Segment Open

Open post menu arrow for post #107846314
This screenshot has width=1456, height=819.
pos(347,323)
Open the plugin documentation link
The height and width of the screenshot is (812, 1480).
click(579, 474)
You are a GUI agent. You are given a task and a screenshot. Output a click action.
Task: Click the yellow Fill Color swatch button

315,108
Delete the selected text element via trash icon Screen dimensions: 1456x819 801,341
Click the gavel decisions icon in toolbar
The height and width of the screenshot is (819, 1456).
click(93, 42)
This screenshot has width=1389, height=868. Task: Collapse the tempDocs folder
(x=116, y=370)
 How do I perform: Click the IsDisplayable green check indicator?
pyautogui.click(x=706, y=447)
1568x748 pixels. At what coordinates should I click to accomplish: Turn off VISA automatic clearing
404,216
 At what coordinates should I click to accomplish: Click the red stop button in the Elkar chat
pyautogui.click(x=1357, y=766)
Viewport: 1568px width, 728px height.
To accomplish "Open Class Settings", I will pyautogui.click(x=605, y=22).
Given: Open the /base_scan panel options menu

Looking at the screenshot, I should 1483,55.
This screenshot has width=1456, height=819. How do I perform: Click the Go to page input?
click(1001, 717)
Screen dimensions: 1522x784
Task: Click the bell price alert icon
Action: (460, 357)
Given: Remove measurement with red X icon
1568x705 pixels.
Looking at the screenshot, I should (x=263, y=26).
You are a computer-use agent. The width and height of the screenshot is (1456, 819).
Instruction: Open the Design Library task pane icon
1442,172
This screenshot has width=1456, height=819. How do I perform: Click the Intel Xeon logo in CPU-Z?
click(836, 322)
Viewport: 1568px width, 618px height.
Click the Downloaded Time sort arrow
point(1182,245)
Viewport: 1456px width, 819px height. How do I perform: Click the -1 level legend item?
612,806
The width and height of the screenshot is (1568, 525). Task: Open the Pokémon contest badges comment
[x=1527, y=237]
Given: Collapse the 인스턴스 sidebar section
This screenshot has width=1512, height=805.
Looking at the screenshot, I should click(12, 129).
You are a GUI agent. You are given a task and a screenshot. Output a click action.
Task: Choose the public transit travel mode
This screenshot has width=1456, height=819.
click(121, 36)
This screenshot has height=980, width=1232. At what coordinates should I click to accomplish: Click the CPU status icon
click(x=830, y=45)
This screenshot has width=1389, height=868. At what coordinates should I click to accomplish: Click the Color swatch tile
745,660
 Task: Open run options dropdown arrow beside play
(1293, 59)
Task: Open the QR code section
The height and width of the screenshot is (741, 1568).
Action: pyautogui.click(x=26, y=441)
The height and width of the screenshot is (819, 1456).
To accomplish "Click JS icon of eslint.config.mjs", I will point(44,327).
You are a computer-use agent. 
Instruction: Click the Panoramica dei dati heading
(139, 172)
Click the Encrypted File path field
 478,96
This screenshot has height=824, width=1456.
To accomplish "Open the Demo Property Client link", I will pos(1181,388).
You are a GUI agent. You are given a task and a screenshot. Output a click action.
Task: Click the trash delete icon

Segment Closed

_WHAT TO WORK ON_
Search the records for the word "will" and return every line that holds it.

_FINISHED EXERCISE_
To accomplish "Open Class Settings", I will pyautogui.click(x=605, y=22).
To accomplish "Click JS icon of eslint.config.mjs", I will point(44,327).
To accomplish "Open the Demo Property Client link", I will pos(1181,388).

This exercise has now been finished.